For incremental refreshes after the initial load, use INSERT OVERWRITE partitioned by a hash bucket of customer_id, or rebuild the gold table via a DLT pipeline that triggers automatically after the Silver MERGE completes.

Step 8 — Orchestrate with Databricks Jobs

Wire the notebooks into a job with four sequential tasks per source, plus shared downstream tasks:

# Databricks Job definition (simplified)
name: customer_360_pipeline
schedule:
  quartz_cron_expression: "0 */2 * * * ?"   # every 2 hours
  timezone_id: "Europe/Berlin"

tasks:
  - task_key: extract_salesforce
    notebook_task:
      notebook_path: /pipelines/silver/extract_salesforce
  - task_key: extract_sap
    notebook_task:
      notebook_path: /pipelines/silver/extract_sap
  - task_key: extract_shopify
    notebook_task:
      notebook_path: /pipelines/silver/extract_shopify
  - task_key: extract_segment
    notebook_task:
      notebook_path: /pipelines/silver/extract_segment
  - task_key: extract_zendesk
    notebook_task:
      notebook_path: /pipelines/silver/extract_zendesk

  - task_key: merge_attribute_history
    depends_on:
      - task_key: extract_salesforce
      - task_key: extract_sap
      - task_key: extract_shopify
      - task_key: extract_segment
      - task_key: extract_zendesk
    notebook_task:
      notebook_path: /pipelines/silver/merge_history

  - task_key: rebuild_gold_profile
    depends_on:
      - task_key: merge_attribute_history
    notebook_task:
      notebook_path: /pipelines/gold/rebuild_customer_profile

Step 9 — Connect Hightouch to the Gold Layer

In Hightouch, add Databricks as a source. Point it to the Unity Catalog endpoint of your workspace using a service principal with SELECT on c360.gold. Then create a Model for each activation use case.

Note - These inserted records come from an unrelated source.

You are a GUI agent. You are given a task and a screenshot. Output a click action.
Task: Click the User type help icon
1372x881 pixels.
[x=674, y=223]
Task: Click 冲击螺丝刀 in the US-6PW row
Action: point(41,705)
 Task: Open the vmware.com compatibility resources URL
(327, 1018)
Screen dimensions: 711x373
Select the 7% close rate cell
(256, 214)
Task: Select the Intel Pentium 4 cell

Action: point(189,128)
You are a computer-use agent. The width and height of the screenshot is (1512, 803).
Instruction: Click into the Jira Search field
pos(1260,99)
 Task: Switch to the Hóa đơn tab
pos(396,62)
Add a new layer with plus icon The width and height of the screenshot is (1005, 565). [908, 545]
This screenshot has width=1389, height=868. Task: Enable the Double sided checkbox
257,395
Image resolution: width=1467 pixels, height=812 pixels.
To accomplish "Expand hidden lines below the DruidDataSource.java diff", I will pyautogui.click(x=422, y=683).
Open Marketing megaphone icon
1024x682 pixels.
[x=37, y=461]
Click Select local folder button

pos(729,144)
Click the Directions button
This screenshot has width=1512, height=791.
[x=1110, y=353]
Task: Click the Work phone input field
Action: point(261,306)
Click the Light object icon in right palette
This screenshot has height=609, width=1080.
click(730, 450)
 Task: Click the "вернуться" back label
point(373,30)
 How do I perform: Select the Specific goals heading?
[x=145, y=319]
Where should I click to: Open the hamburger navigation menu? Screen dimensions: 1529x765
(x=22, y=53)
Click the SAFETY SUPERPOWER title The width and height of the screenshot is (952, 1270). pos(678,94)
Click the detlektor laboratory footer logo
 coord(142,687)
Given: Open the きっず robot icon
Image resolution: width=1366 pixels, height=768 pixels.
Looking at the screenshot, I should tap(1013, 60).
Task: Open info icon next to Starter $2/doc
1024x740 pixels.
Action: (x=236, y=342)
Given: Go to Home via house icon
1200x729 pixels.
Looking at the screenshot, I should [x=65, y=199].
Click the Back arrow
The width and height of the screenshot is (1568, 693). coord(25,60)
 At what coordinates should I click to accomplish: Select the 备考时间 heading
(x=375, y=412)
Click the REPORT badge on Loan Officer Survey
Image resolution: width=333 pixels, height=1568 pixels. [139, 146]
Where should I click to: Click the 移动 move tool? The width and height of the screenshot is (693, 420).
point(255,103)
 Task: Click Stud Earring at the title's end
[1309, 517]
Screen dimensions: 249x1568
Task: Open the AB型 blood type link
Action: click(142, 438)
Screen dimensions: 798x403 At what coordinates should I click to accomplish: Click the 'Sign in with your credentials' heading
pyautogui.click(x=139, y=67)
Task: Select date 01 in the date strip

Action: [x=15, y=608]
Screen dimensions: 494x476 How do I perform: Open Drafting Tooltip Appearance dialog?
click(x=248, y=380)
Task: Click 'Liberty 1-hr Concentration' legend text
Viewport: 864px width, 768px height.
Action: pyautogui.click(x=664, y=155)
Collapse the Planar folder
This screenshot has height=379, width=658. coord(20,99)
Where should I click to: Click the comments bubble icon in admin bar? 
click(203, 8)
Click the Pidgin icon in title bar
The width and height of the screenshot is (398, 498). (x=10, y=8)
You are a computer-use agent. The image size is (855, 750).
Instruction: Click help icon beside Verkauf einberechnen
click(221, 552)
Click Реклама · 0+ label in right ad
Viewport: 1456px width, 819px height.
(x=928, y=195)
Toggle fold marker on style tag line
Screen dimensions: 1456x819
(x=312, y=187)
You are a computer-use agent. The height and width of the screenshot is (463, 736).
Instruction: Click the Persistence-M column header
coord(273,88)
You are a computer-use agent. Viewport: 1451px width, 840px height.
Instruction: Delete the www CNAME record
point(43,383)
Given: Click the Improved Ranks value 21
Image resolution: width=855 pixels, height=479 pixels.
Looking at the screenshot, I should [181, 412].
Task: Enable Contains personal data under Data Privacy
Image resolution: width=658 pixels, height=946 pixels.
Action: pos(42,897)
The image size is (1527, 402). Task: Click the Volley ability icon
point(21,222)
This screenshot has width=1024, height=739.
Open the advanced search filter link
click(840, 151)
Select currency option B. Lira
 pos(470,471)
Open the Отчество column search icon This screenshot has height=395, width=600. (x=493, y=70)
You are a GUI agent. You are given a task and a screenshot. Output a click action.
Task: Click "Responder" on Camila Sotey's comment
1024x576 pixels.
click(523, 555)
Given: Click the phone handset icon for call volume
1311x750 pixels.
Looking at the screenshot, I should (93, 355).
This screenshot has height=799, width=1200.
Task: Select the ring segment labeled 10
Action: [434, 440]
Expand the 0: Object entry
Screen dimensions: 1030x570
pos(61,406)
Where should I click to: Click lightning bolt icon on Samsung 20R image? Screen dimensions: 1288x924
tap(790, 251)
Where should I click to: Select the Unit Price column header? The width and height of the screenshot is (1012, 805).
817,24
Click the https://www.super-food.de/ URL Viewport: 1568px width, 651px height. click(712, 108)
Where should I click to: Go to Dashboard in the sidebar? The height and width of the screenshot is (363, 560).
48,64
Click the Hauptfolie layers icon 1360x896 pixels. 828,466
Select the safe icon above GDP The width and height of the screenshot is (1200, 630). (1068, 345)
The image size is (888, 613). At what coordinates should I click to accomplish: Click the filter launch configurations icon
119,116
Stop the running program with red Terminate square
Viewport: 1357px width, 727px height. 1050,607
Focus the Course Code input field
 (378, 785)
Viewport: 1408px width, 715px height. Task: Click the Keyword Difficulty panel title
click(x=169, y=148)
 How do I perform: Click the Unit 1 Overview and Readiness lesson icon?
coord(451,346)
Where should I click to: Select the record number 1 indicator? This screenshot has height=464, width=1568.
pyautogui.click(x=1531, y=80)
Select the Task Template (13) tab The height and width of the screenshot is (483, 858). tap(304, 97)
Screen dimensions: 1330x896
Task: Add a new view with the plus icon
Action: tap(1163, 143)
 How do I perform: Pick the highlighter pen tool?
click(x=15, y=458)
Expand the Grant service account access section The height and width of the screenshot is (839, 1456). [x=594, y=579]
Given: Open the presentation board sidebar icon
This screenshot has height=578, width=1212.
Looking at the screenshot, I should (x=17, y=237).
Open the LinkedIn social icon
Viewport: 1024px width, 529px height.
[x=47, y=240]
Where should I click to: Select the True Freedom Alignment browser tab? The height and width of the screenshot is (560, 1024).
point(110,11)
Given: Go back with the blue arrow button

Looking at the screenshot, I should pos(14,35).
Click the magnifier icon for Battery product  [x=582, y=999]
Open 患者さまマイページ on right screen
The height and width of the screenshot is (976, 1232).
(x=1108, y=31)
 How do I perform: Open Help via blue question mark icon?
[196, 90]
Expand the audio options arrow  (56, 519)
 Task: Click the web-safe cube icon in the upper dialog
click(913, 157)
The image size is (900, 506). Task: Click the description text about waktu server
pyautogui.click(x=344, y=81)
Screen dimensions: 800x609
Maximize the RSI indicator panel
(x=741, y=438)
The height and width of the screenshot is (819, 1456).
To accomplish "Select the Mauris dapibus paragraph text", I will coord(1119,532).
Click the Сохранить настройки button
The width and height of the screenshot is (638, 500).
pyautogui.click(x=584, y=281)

Model: Full Customer Profile — used for initial loads and full refreshes to CRM destinations:

-- Hightouch model: full_customer_profile
SELECT
  customer_id,
  email,
  email_source,
  email_updated_at,
  first_name,
  last_name,
  phone,
  mobile_phone,
  city,
  country,
  email_consent,
  email_consent_updated_at,
  profile_resolved_at
FROM c360.gold.customer_profile
WHERE email IS NOT NULL

Model: Consent-Only Updates — for syncing only consent changes to marketing destinations, keeping sync volume low:

-- Hightouch model: consent_updates
SELECT
  customer_id,
  email,
  email_consent,
  email_consent_updated_at
FROM c360.gold.customer_profile
WHERE email_consent_updated_at > DATEADD(HOUR, -3, CURRENT_TIMESTAMP())
  AND email IS NOT NULL

Step 10 — Configure Hightouch Syncs to Destinations

Sync to Salesforce CRM

Create a Hightouch sync from full_customer_profile to the Salesforce Contact object. Set the match key to email → Salesforce Email. Map fields explicitly — do not use auto-mapping, which can overwrite Salesforce-managed fields with stale values from lower-priority sources:

sync:
  name: golden_record_to_salesforce_contact
  model: full_customer_profile
  destination: salesforce
  object: Contact
  match_on:
    source: email
    destination: Email
  field_mappings:
    - source: first_name
      destination: FirstName
    - source: last_name
      destination: LastName
    - source: phone
      destination: Phone
    - source: mobile_phone
      destination: MobilePhone
    - source: city
      destination: MailingCity
    - source: country
      destination: MailingCountry
    - source: email_source
      destination: Golden_Record_Source__c     # custom field
    - source: profile_resolved_at
      destination: Golden_Record_Updated__c   # custom field
  mode: upsert
  schedule:
    type: interval
    frequency: 2h

Sync Consent to Marketing Automation (Marketo / Braze)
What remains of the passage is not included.